=== Data for this exercise ===

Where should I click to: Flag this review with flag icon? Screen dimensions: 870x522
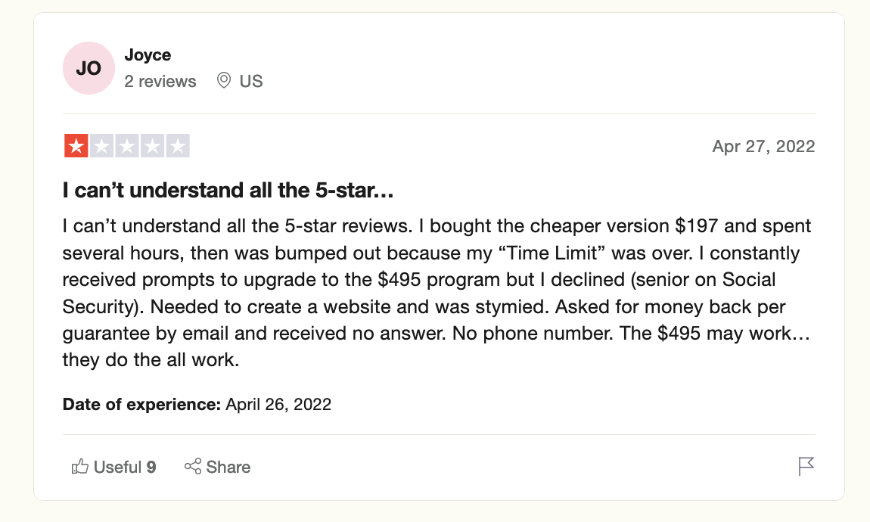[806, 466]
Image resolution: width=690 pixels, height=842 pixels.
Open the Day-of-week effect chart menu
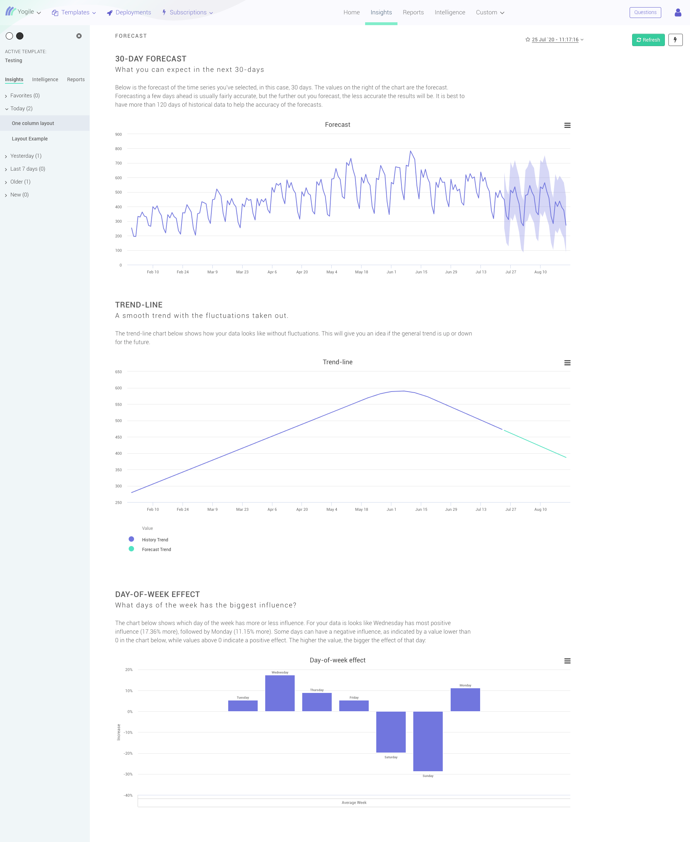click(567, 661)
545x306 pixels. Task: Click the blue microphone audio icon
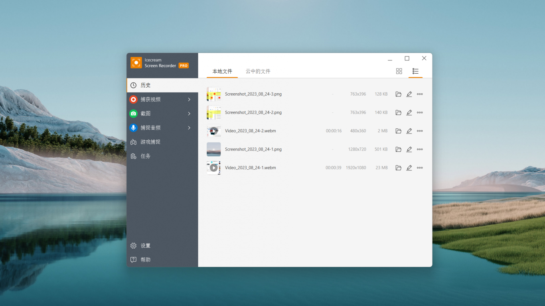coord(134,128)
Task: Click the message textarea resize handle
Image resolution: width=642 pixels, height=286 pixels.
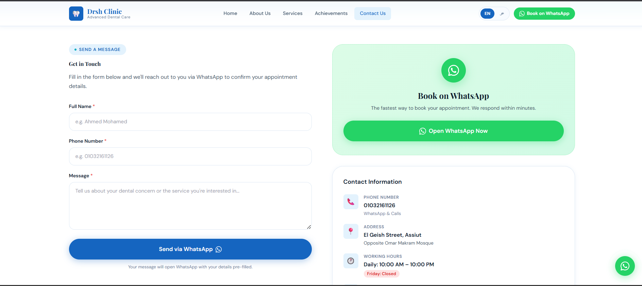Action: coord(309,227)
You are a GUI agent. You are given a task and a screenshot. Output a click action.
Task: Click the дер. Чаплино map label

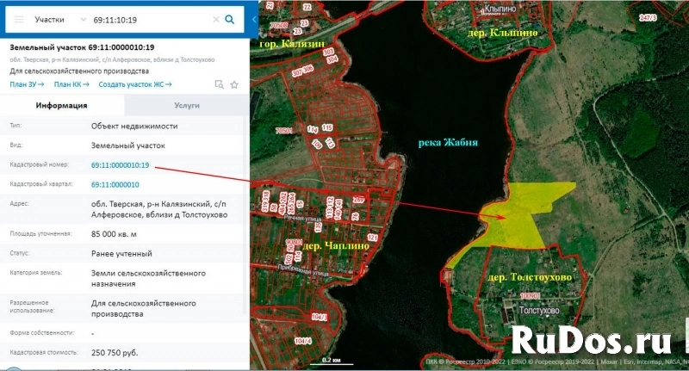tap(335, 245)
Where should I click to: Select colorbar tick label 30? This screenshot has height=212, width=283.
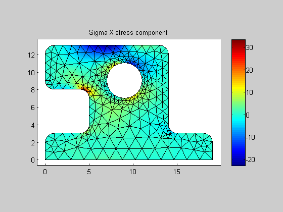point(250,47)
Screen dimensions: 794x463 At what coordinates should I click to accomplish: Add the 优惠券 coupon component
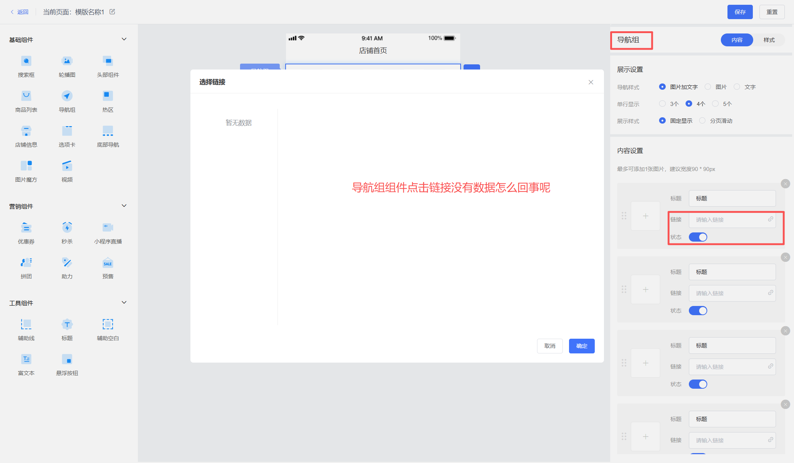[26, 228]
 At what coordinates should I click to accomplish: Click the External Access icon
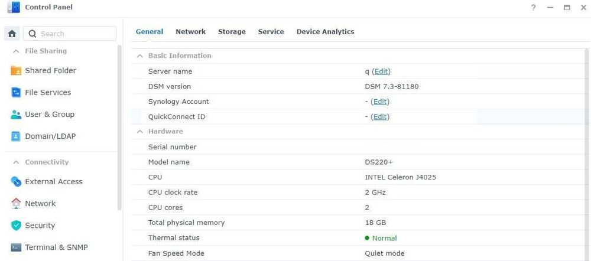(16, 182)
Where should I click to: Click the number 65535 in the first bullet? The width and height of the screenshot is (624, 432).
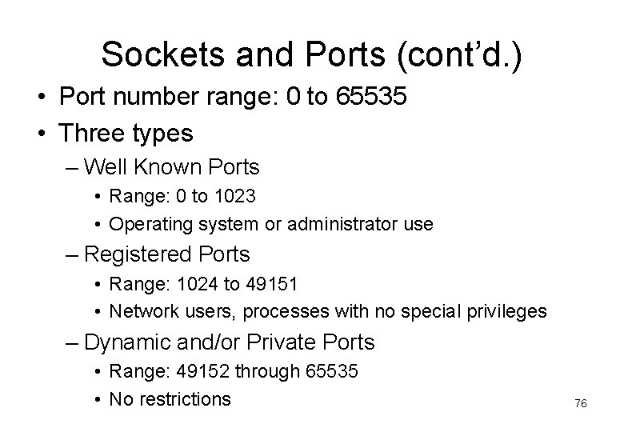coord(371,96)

===
=== Data for this exercise ===

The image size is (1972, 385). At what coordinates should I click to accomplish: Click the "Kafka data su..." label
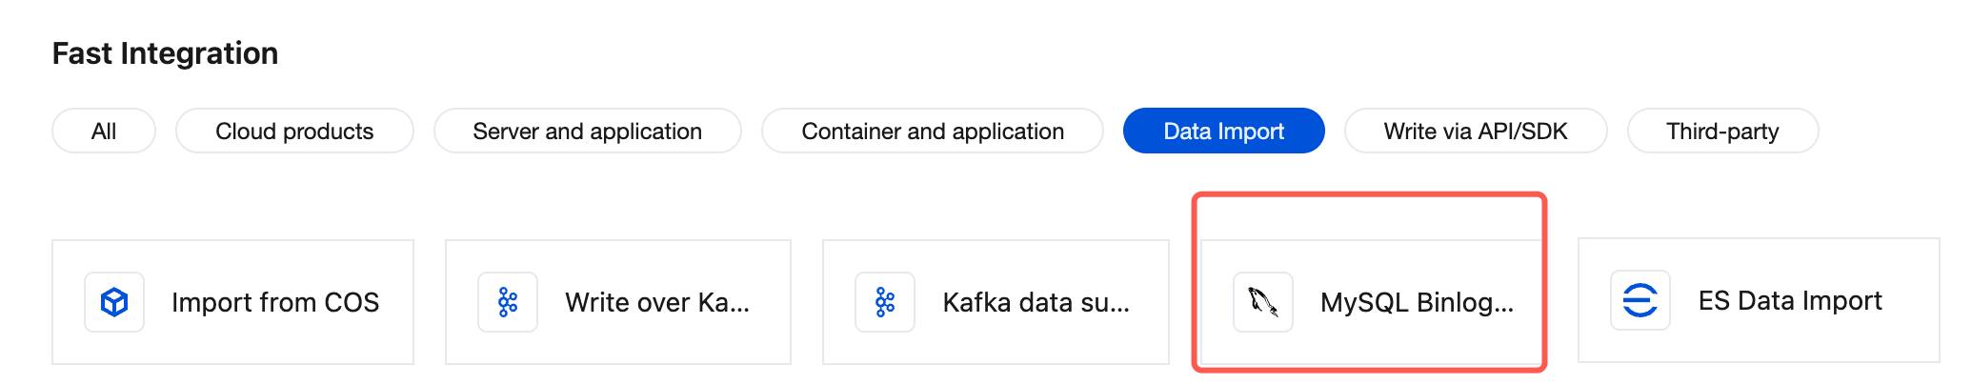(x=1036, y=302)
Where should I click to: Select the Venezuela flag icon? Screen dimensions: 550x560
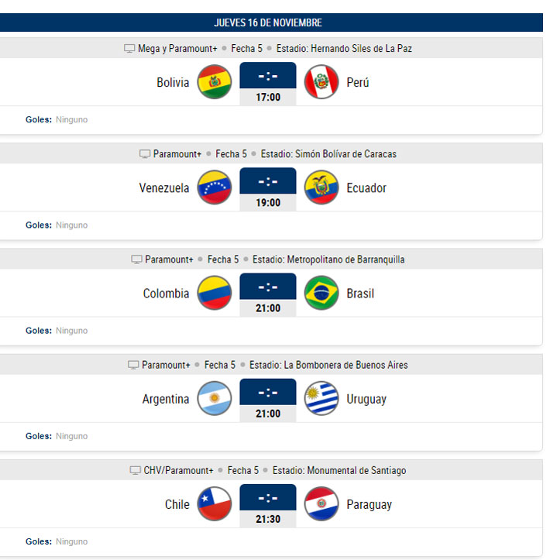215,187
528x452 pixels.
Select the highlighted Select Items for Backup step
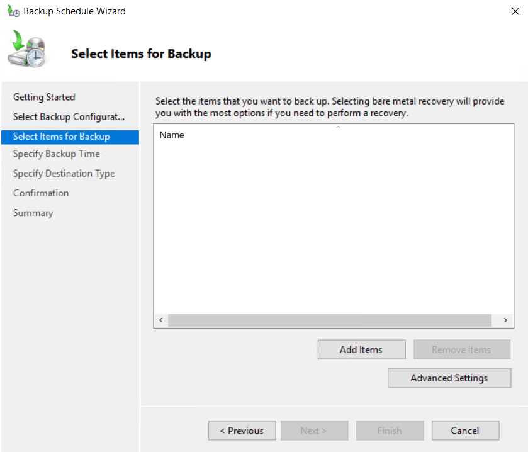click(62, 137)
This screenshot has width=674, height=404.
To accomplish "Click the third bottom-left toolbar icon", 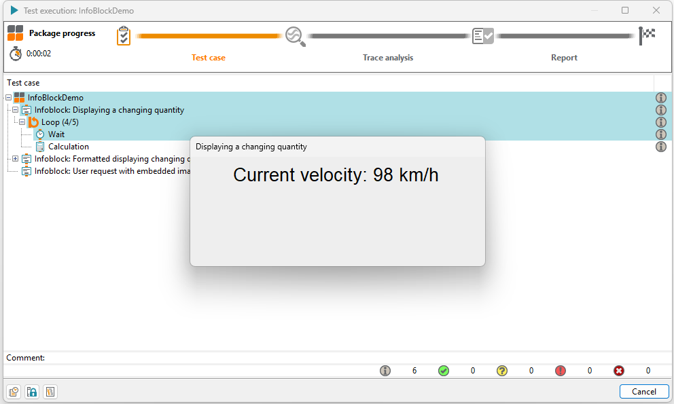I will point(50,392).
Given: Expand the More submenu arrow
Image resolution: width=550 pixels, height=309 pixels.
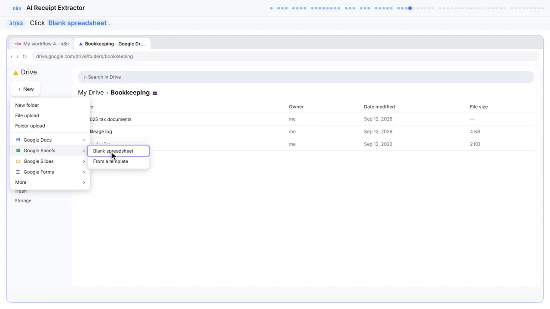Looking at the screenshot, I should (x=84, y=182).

===
=== Data for this exercise ===

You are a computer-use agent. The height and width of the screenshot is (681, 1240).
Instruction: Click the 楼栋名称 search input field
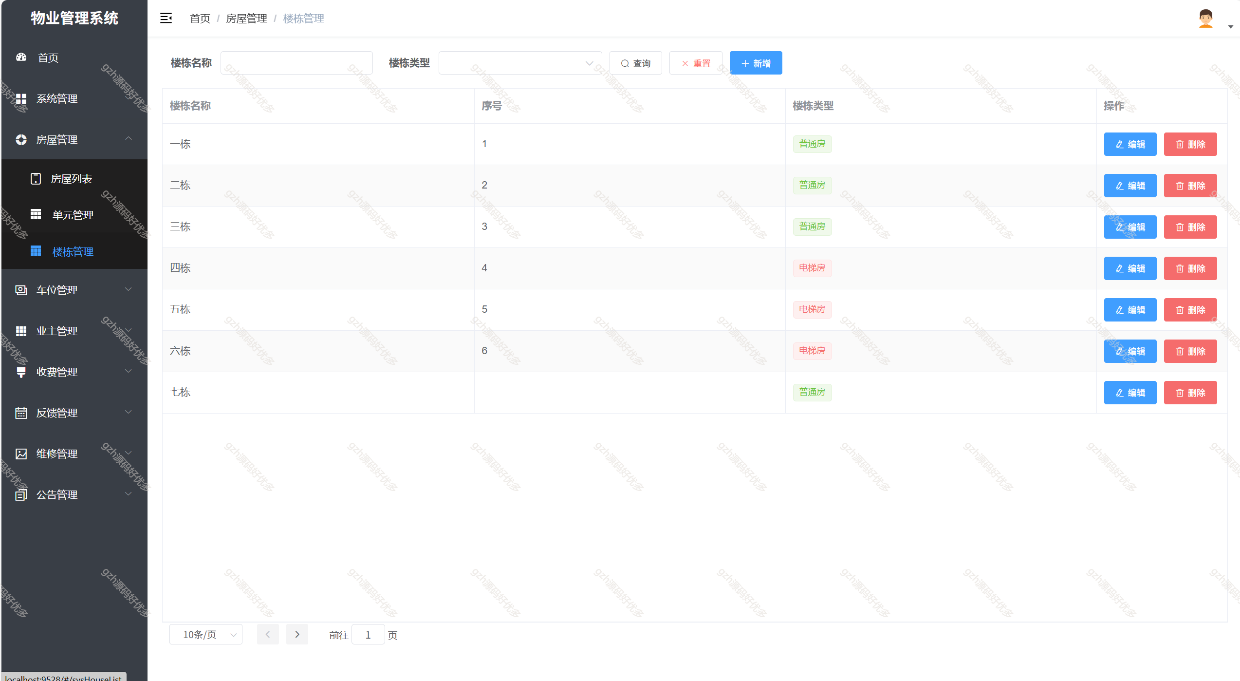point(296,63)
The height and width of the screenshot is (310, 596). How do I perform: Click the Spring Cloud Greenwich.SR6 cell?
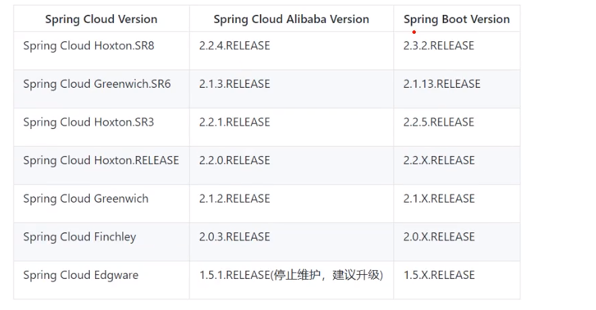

===

Problem to work on -> Find every line in the items that contains the string "Where" and copy each one out in full.

Solution for this exercise ->
Where should I click to: Flag this review with flag icon? Screen dimensions: 870x522
Where should I click to: Select colorbar tick label 30? This screenshot has height=212, width=283.
Where should I click to: Click the number 65535 in the first bullet? The width and height of the screenshot is (624, 432).
Where should I click to: Select the Venezuela flag icon? Screen dimensions: 550x560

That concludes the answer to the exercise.